CHOP’S GUIDE NEWS NETWORK (CGNN): GLOBAL DESK: MONACO
By Shock Itch
The maritime world has officially succumbed to a terminal case of financial delusion. Accor has unveiled the Orient Express Corinthian which is a massive sailing yacht designed to transport the ultra wealthy through a high priced simulation of the Roaring Twenties. The design features a sprawling recording studio and a fully realized Art Deco speakeasy. The corporate planners completely forgot that heavy brass fixtures, polished mirrors, and secret doors are a terrible combination when navigating a twenty foot Atlantic swell. The entire vessel operates as a floating vanity project where the historical elegance of Prohibition meets the harsh reality of projectile motion sickness.
The interior design attempts to replicate a land locked jazz club with dark walnut paneling and plush velvet booths. The logistical reality is completely ridiculous because velvet absorbs salt water like a sponge and the custom brass chandeliers swing like medieval weapons every time the boat hits a wave. The inclusion of a hidden speakeasy on a maritime vessel also exposes a profound ignorance of basic history.
During the Prohibition era, cruise liners and rum runners simply sailed three miles offshore into international waters to serve alcohol completely out in the open without any legal consequences. Hiding a bar on a yacht is a completely redundant exercise in historical roleplay for people who do not realize that the entire point of a boat during the twenties was to drink without hiding it from anyone. Instead, the hidden entrance to this speakeasy frequently jams due to marine humidity which traps wealthy patrons inside a windowless room where a single cocktail costs eighty dollars. It is a masterclass in spending millions to recreate a land based bar in the worst possible environment for liquid consumption.
I forced my way into the acoustic chamber to interview Connor Pemberton, a soft featured suburbanite who performs under the rap moniker Yung Escrow, to discuss the reality of maritime recording.
Shock Itch: Connor, you are spending your grandfather’s real estate fortune to record a trap album inside a sailing vessel. Explain the acoustic difficulties of laying down bars while drifting through a marine environment.

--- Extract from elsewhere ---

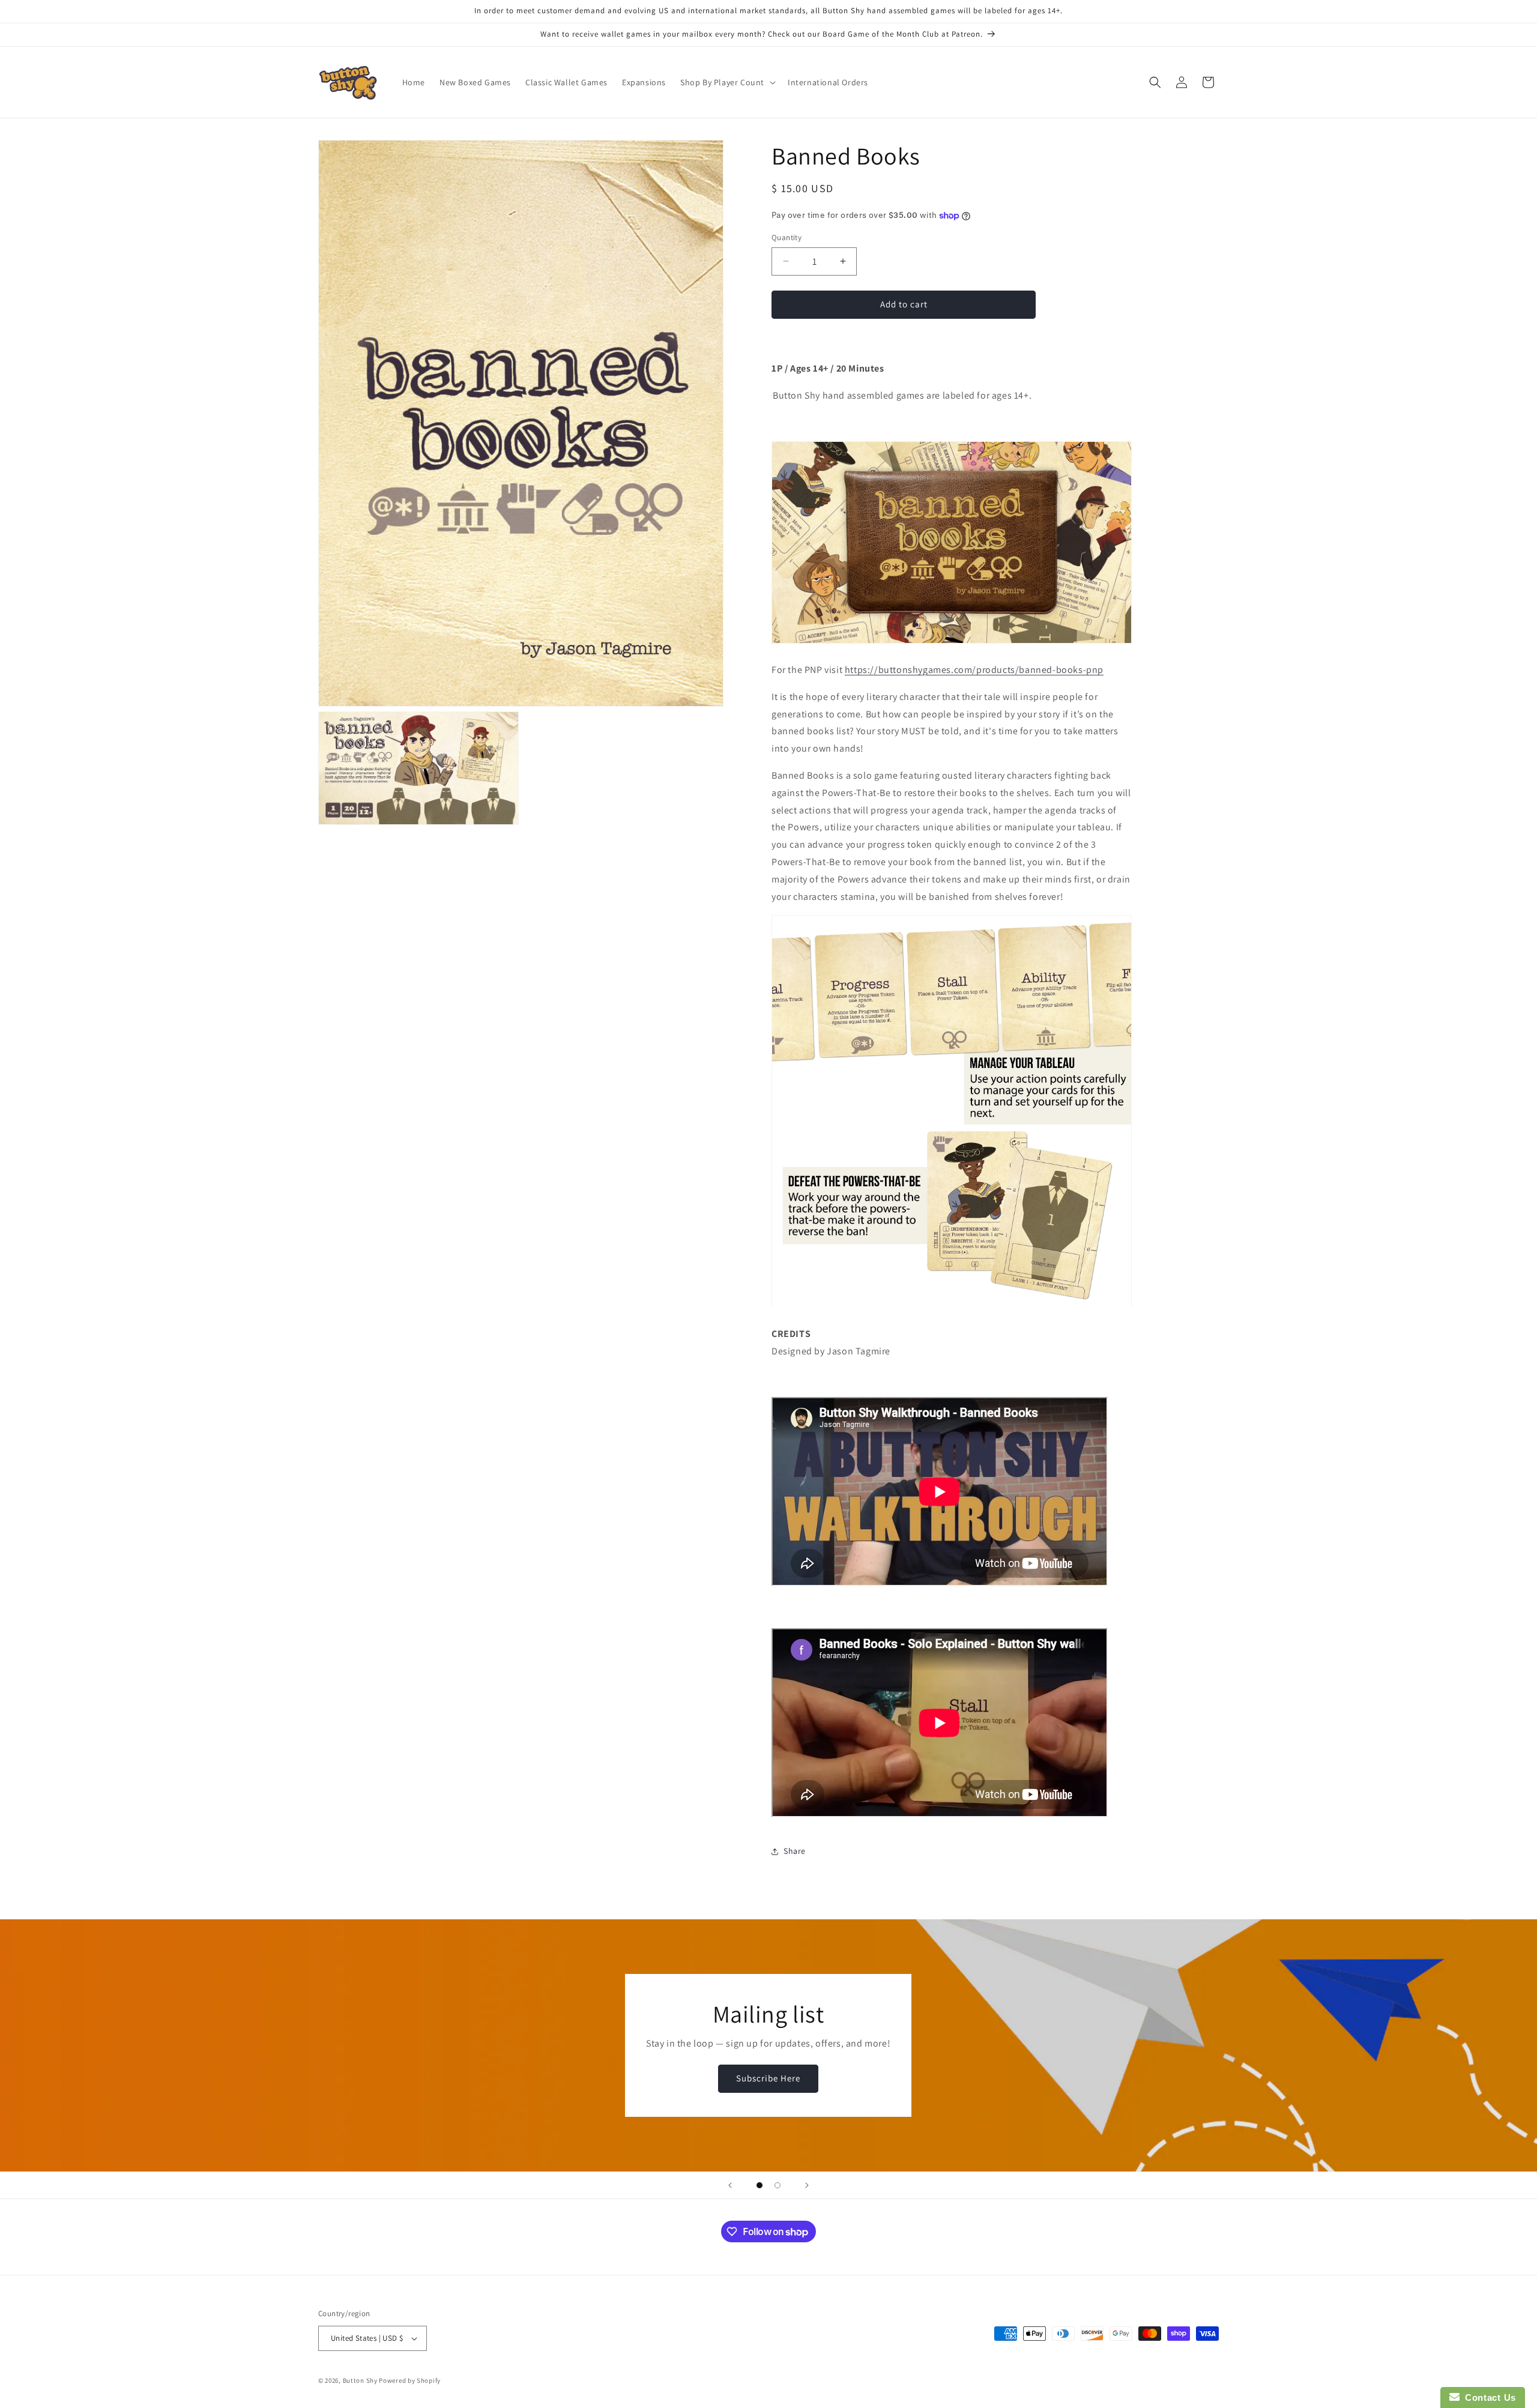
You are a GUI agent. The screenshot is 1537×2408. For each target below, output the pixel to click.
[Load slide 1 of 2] (759, 2185)
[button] (727, 82)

Yung Escrow: The sound isolation in here is completely useless because the ocean is constantly interfering with my brand. I was trying to record a very gritty verse about surviving the struggle and a massive wave slammed directly into the hull. The vibration threw off the entire low end frequency and my sound engineer dropped his organic green juice into the master mixing board.
The yacht features advanced stabilization technology but it is completely useless against the chaotic acoustic environment of the open sea. One entire track on the upcoming album consists of the artist weeping openly over the screech of displaced wildlife and a sudden weather shift. The luxury marketing promises a seamless blend of art and nature, but the visceral truth is that water and high end audio equipment are natural enemies that should never occupy the same zip code, unless, of course, you want to record aquatic things.
Shock Itch: The studio log notes that your entire session was derailed by a sudden atmospheric shift and local wildlife.
Yung Escrow: A sudden squall hit us right during the emotional climax of my third track. The boat tilted hard to the port side which sent my custom gold plated laptop sliding across the room. A flock of aggressive seagulls started screaming directly into the ambient microphones and I completely broke down. It is impossible to maintain a fierce reputation when you are weeping in a life jacket because salt spray ruined your expensive silk tracksuit.
The combination of high concept design and musical delusion shows that the luxury travel market has completely decoupled from reality. The Orient Express Corinthian is a beautiful hull wrapped around a core of pure nonsense. If you find yourself paying a premium to listen to a pudgy internet personality cry about a headwind while your martini slides off a marble bar, you have officially run out of meaningful ways to spend your inheritance.